Only once did I encounter a machine with 2.88 drives. It was a DEC machine. But I don't think anybody had the appropriate media.


I saw one on a PS/2 once, long long after it was top of the line. Kept it around as an amusement piece for awhile but had no disks for it.


> Even emails were not a proper replacement. Initially free providers only supported sending/receiving emails with 1 to 5 MB attachments.

Pretty much every ISP provided an email address for each account. Some email clients supported the MIME multipart/partial subtype which allowed for large attachments to be split up amongst multiple emails.


Writing off the Zip disk as a footnote is incredibly weird to me.
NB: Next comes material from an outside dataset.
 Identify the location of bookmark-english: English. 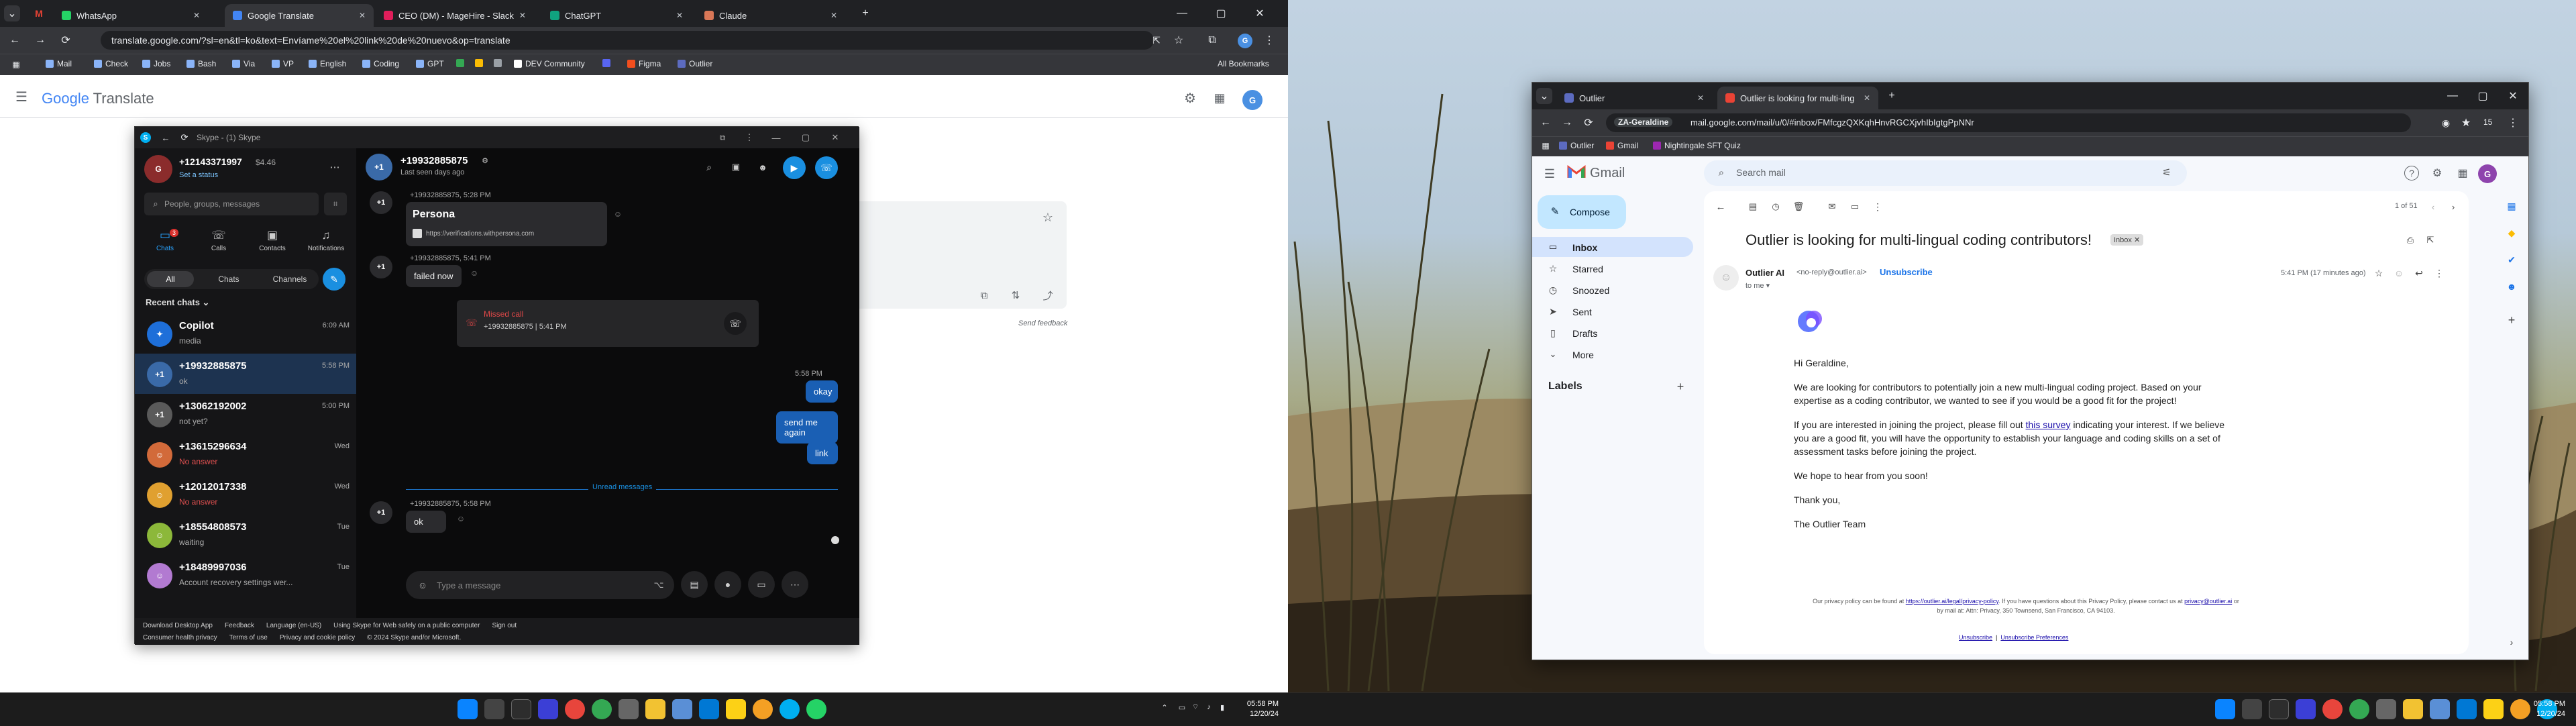
(328, 64).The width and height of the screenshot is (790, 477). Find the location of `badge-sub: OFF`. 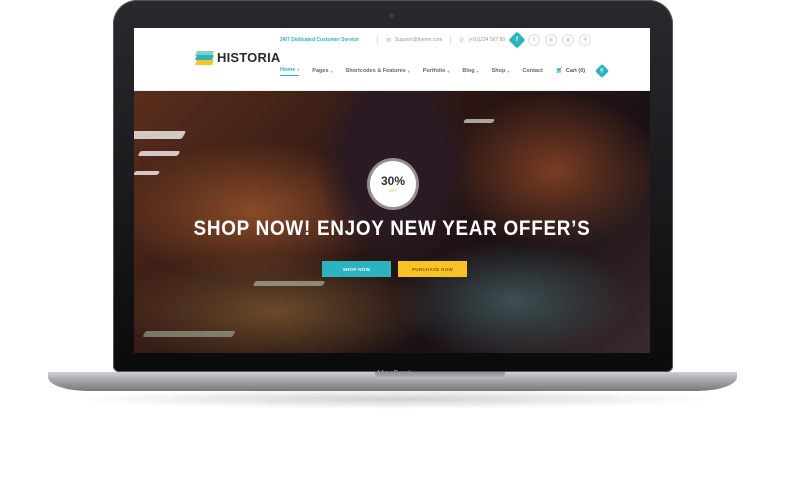

badge-sub: OFF is located at coordinates (393, 190). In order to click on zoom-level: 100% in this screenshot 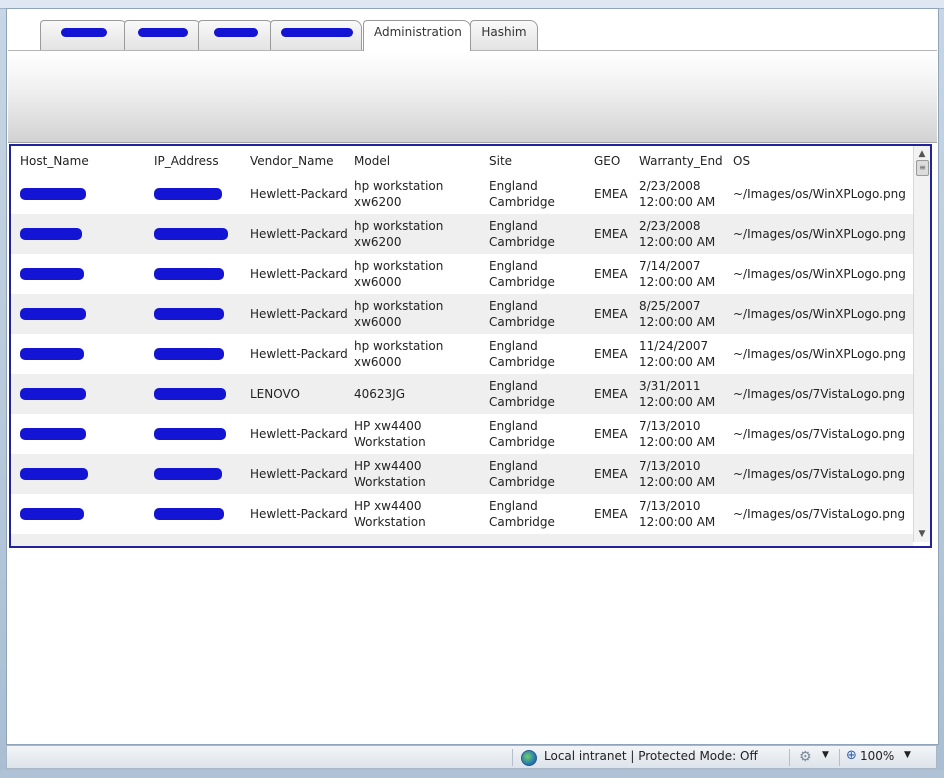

They were massively popular and everywhere, especially before CD-Rs got cheap. I probably have more Zip disks in my closet than 3½" floppies.


In my experience you couldn't assume that a person had a Zip drive. My family didn't have one, but given some effort/motivation I'm sure I could have found a way to read a Zip disk I was given.


What was the percentage of PCs sold that came with a Zip drive by default? In Germany it was approximately 0%. So most people didn't have one. It was purely used as an external drive for backup purposes.


There were a good few years in the late 1990s that it seemed every prebuilt PC in America had them.


click of death killed ZIPs as serious proposition


I can recollect possessing over 3,000 5.25-inch floppy disks, containing my entire software collection and files. Subsequently, my father procured a 3.5-inch floppy disk drive, and I distinctly remember the considerable expense associated with these acquisitions. Nevertheless, their exceptional convenience for storage was undeniable. I believe I had the original Windows 95 and IBM OS/2 Warp on 3.5-inch disks; each installation required approximately 20 disks.


I never knew these were actually 90mm, and not actually 3.5in. Surprising, since I'm in a metric country.